• Excerpted data:
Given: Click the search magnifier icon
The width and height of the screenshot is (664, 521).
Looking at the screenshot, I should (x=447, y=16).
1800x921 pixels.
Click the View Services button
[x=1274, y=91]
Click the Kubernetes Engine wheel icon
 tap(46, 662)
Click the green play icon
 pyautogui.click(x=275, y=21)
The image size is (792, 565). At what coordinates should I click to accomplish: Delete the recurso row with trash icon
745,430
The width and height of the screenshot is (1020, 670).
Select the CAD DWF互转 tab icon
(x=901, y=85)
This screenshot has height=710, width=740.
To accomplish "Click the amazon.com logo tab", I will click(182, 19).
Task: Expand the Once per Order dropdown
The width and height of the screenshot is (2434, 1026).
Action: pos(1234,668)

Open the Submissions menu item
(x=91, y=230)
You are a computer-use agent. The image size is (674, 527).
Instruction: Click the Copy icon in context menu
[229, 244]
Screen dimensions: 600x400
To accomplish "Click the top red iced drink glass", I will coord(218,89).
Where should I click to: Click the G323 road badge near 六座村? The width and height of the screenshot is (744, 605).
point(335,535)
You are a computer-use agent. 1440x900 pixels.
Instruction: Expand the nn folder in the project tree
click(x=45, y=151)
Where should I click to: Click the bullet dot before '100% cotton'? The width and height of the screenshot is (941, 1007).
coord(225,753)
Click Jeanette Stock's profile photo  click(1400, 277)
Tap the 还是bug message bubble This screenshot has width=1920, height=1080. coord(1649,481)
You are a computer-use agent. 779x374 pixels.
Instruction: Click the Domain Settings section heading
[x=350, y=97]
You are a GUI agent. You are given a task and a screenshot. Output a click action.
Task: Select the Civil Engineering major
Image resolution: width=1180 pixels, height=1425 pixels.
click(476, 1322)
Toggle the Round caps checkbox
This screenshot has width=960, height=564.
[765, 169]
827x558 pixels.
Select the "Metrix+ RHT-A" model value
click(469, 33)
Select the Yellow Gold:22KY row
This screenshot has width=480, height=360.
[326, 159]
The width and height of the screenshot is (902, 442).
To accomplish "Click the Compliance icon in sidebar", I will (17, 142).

• Exercise aim: Print every line from the one that contains "Image resolution: width=1180" to the end of the records, exactly as written, and nothing more.

• Exercise response:
Image resolution: width=1180 pixels, height=1425 pixels.
click(476, 1322)
Toggle the Round caps checkbox
This screenshot has width=960, height=564.
[765, 169]
827x558 pixels.
Select the "Metrix+ RHT-A" model value
click(469, 33)
Select the Yellow Gold:22KY row
This screenshot has width=480, height=360.
[326, 159]
The width and height of the screenshot is (902, 442).
To accomplish "Click the Compliance icon in sidebar", I will (17, 142).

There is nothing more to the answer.